> Given text:

————————

The PPS tool is not used in residential care for a number of reasons - the main one being that the criteria in the PPS does not accurately relay the status of the resident in a long term care facility. It is a tool designed to identify the effect of active disease (primarily cancer) on the functionality of the patient to predict the eventual outcome. With some variation, that path is fairly predicable.

Aging, combined with dementia/heart disease/stroke/parkinsons/diabetes/renalk failure/liver failure/chronic respiratory diseases (all conditions seen in residential care), is simply not that predicable.

For example, I have cared for many residents with advanced dementia who remain ambulatory, but are in need of total care in all other areas of function. They wander, they walk around, they get into things but do not know or remember how to feed themselves, or to even recognize food, are unable to bath or dress themselves, and yet continue to live for sometime at this level - a PPS score simply does not apply. It is difficult to determine when they will sucumb to the extensive loss of brain function.

People with dementia, heart failure, stroke etc do not access palliative care services unless their symptoms are so severe that nursing/medicine in residential care can not manage them. (a rare occurance). These people live out their lives in long term care facilities. The care teams in these facilities use palliative care services on a consultative basis as needed. The gerontological teams caring for these elders in facilities - nurses, geriatricians, OT/PT/Dietitians etc are very skilled not only in the complexities of aging, but in the delivery of palliative care as well.

Hey Charlie, how about an article about gerontological teams??

————————

> What you will do: In the comment on the PPS tool, which kind of disease is the tool said to be designed to assess? The records play no part in this work.

[Saved entries]
————————

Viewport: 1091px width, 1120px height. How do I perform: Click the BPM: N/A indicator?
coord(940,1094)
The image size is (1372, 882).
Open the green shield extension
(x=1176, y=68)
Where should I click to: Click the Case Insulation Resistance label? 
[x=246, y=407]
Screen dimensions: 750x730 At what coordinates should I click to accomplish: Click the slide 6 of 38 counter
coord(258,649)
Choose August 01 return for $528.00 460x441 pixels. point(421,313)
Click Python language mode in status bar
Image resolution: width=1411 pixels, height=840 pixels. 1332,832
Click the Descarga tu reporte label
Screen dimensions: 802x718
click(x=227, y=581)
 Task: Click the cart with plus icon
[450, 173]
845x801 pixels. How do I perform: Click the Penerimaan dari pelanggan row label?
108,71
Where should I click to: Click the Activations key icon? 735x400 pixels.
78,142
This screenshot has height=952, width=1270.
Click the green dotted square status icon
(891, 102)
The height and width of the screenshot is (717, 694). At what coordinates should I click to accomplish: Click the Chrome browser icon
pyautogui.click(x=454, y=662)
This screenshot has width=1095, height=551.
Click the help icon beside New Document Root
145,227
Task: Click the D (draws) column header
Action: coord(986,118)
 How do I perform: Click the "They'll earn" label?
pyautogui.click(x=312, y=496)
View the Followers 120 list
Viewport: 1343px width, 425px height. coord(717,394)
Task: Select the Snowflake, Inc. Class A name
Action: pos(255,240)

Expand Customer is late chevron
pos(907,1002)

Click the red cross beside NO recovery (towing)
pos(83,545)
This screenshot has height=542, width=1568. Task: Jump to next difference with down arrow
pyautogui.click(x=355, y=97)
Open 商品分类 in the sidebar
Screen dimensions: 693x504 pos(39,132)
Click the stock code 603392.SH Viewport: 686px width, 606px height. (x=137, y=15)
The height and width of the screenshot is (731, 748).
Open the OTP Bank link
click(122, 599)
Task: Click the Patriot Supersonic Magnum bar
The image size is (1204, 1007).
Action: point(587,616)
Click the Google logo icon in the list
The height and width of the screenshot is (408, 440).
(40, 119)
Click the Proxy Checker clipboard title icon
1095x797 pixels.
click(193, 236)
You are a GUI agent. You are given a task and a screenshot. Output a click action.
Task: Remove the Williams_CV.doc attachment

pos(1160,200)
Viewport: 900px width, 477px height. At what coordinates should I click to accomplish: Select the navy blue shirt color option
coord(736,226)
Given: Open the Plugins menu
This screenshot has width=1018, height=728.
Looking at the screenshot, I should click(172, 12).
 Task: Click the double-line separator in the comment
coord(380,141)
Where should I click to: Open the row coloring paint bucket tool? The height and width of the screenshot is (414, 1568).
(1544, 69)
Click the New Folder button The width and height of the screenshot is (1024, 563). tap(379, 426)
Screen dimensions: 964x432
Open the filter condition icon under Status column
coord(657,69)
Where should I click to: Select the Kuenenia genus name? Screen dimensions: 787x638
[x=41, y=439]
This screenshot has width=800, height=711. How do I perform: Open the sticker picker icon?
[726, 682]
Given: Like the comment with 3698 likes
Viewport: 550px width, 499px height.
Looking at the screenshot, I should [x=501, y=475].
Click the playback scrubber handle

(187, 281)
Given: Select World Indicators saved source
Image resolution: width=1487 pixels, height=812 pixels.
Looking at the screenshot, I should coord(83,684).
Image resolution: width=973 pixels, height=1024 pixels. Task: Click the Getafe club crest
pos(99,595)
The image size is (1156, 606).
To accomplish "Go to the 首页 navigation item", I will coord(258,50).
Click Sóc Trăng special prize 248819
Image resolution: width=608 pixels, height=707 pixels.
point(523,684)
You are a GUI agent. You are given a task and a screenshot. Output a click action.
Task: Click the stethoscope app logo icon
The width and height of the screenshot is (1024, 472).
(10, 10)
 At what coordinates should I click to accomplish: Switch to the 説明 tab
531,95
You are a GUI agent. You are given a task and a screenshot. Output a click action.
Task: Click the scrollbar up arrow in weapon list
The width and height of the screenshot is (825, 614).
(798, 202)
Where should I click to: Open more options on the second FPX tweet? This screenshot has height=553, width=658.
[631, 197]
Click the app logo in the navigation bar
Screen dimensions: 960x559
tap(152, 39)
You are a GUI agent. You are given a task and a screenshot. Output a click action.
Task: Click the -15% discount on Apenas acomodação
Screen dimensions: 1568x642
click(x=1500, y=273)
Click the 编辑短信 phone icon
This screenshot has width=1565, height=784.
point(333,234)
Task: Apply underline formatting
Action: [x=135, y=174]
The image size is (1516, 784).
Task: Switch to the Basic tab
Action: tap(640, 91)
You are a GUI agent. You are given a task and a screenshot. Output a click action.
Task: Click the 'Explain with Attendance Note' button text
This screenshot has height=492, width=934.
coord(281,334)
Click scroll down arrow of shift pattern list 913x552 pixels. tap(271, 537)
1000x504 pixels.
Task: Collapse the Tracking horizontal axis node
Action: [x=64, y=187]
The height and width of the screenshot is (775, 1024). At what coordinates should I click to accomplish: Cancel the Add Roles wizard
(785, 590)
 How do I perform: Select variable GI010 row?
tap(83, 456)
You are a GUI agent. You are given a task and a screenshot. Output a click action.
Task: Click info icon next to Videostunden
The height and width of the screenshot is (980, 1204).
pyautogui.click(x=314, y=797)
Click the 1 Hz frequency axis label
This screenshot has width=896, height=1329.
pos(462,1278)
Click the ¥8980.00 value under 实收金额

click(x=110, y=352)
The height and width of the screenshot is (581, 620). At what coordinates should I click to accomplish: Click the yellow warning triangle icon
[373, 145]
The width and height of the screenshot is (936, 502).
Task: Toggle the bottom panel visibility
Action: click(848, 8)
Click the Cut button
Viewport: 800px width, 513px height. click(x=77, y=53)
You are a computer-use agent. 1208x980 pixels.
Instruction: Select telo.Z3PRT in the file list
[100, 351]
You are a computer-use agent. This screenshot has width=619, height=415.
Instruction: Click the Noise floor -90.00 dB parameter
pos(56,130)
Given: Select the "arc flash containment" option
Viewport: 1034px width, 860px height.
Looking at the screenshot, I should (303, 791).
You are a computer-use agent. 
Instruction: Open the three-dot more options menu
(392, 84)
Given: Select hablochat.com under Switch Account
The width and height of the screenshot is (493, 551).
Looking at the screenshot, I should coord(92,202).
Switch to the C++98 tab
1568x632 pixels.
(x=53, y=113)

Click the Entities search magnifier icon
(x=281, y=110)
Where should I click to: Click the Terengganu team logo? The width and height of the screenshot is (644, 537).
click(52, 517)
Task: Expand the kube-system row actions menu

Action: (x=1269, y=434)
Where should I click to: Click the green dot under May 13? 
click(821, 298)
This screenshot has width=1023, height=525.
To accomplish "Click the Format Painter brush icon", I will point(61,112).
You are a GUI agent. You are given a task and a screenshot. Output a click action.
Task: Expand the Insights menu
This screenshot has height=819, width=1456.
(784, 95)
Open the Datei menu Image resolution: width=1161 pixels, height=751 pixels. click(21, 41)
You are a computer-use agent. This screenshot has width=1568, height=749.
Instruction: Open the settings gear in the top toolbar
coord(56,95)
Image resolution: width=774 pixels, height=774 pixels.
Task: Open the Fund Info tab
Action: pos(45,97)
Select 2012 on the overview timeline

————————

> Answer to this exercise: Active disease, primarily cancer.